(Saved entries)
================================
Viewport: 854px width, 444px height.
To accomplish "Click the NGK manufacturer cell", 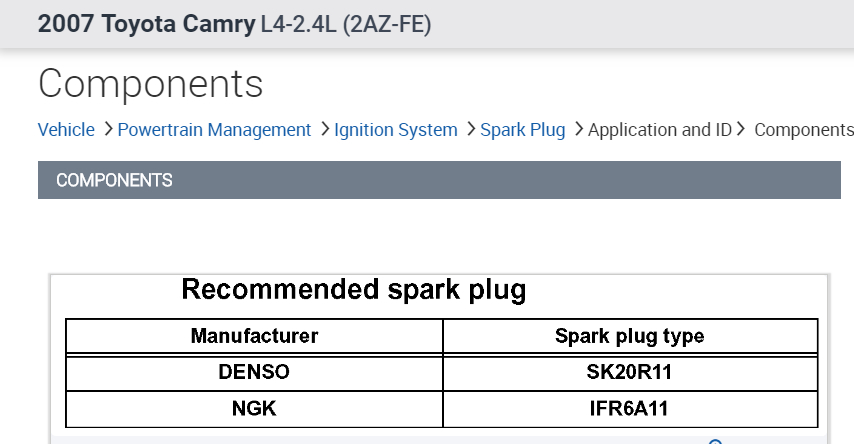I will click(254, 408).
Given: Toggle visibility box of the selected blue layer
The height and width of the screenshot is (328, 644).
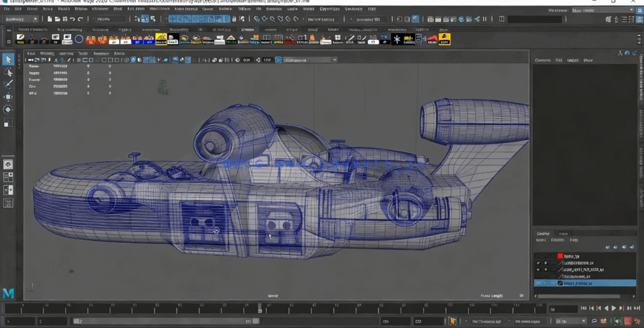Looking at the screenshot, I should tap(538, 283).
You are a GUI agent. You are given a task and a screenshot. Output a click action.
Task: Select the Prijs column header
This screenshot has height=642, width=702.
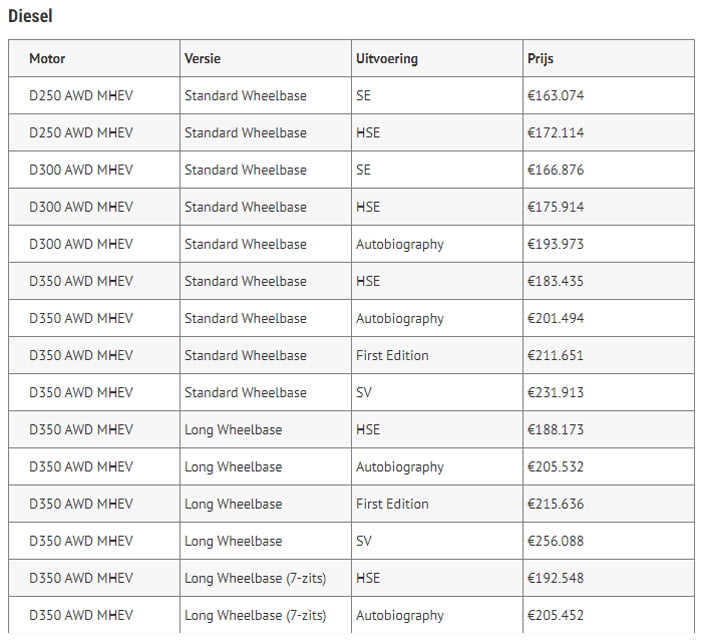[540, 59]
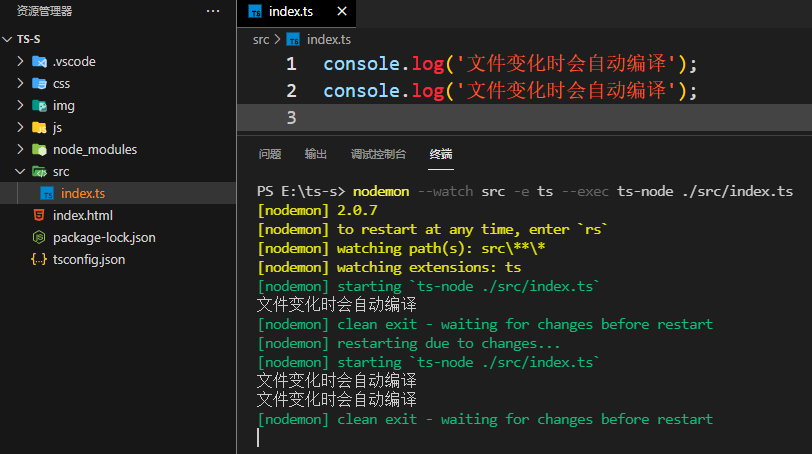Click the HTML5 icon of index.html

coord(39,215)
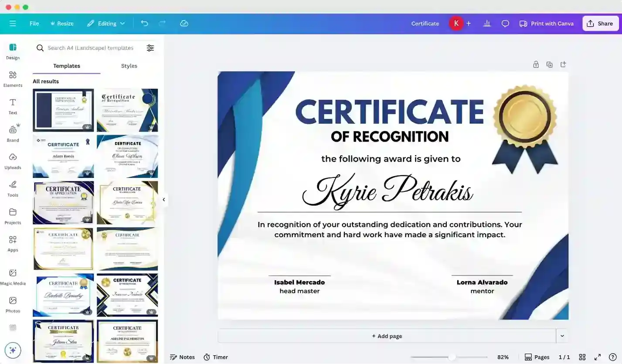
Task: Open the comments panel
Action: [505, 23]
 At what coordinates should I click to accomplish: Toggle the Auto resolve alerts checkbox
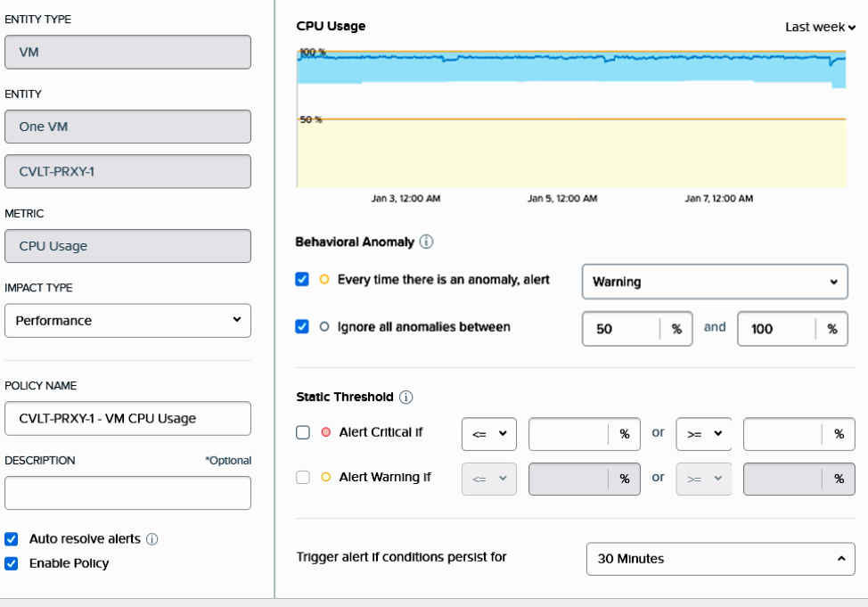(x=11, y=539)
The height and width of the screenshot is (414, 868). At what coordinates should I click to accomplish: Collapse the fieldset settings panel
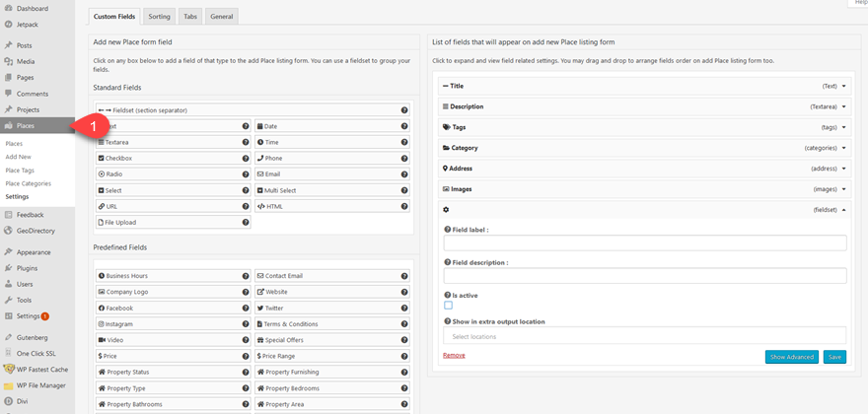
================================
Reproduce exactly the lines from the one containing "This screenshot has height=642, width=702." through the last line of the records, both included, leaving out every picture.

This screenshot has height=642, width=702.
[540, 59]
Click the HTML5 icon of index.html

coord(39,215)
Task: Open the comments panel
Action: [505, 23]
 At what coordinates should I click to accomplish: Toggle the Auto resolve alerts checkbox
(x=11, y=539)
The height and width of the screenshot is (414, 868). At what coordinates should I click to accomplish: Collapse the fieldset settings panel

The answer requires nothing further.